Unincorporated community in the state of Oregon, United States

Powell Butte is an unincorporated community in Crook County, Oregon, United States, and named after the nearby Powell Buttes. It is on Oregon Route 126 west of Prineville and east of Redmond. Powell Butte post office was established in 1909.

==Climate==
This region experiences hot and dry summers. According to the Köppen Climate Classification system, Powell Butte has a warm-summer Mediterranean climate, abbreviated "Csb" on climate maps.

==Education==
There is one school district in the county: Crook County School District.
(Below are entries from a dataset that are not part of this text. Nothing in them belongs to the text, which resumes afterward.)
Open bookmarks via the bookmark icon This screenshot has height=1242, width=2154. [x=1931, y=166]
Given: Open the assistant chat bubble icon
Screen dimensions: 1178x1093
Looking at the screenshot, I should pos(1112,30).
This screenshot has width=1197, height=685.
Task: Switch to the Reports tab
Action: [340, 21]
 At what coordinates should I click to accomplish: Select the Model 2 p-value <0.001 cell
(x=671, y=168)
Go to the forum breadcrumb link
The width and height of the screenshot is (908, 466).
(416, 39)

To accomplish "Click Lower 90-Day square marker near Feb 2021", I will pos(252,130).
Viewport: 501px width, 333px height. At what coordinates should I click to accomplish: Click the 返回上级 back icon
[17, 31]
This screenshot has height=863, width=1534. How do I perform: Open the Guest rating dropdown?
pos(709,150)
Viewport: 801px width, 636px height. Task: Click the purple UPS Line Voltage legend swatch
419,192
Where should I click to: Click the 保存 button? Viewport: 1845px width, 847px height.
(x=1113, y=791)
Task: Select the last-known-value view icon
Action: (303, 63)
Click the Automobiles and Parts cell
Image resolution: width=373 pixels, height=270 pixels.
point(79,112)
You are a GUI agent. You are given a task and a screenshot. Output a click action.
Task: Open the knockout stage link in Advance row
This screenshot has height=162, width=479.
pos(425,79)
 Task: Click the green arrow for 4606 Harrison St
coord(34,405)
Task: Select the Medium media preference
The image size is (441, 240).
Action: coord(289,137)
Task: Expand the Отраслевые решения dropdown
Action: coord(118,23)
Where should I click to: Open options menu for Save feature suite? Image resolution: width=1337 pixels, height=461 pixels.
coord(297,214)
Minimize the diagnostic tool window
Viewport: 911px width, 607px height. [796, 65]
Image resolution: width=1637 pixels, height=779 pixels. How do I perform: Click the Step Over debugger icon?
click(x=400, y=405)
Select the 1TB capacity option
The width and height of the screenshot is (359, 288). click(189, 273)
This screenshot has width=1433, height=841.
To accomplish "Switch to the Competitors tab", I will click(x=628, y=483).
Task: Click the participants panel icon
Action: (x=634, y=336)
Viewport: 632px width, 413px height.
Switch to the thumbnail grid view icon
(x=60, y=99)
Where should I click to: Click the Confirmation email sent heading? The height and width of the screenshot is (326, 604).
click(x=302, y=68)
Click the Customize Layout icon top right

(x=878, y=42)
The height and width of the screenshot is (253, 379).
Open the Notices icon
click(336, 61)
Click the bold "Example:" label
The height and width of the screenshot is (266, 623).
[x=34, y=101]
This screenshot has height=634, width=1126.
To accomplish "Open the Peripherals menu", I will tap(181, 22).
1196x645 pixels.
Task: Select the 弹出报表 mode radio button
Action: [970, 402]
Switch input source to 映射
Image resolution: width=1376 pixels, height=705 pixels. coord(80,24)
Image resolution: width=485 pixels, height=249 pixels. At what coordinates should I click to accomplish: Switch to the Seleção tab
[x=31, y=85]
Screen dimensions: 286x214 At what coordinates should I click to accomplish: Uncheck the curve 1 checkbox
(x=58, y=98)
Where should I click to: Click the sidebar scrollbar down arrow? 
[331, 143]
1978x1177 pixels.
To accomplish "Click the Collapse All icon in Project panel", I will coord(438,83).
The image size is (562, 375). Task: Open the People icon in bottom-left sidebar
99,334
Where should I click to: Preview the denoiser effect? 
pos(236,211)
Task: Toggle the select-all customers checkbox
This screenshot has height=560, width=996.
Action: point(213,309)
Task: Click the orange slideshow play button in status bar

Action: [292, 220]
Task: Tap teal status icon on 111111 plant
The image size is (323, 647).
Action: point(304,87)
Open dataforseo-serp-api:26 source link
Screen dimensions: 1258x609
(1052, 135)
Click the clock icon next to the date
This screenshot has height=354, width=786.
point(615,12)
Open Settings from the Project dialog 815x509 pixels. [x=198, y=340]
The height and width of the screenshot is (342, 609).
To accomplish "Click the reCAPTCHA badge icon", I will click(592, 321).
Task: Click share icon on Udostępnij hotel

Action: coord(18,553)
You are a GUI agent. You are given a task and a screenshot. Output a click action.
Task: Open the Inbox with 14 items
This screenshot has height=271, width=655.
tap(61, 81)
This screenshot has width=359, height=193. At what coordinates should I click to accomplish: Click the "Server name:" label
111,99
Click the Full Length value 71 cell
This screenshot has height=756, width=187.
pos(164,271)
Powell Butte houses the Powell Butte Community Charter School - In 2009 it became a charter school as per a vote from the district board of trustees. This went forward instead of an initial decision to close the school. The district sought to close the school due to a reduced budget. The impetus to convert to a charter came before the school district formally sought to close the school, as parents felt a closure would be likely upon seeing the grade span reduced to ending at the third grade instead of ending at the sixth grade. In response, people in Powell Butte did fundraising so the school would instead have its grade span up to the fifth grade. A $505,000 grant was used to help establish the charter for the school. The school relies on a septic tank.

All of Crook County is assigned to Crook County High School.

Crook County is in the boundary of Central Oregon Community College.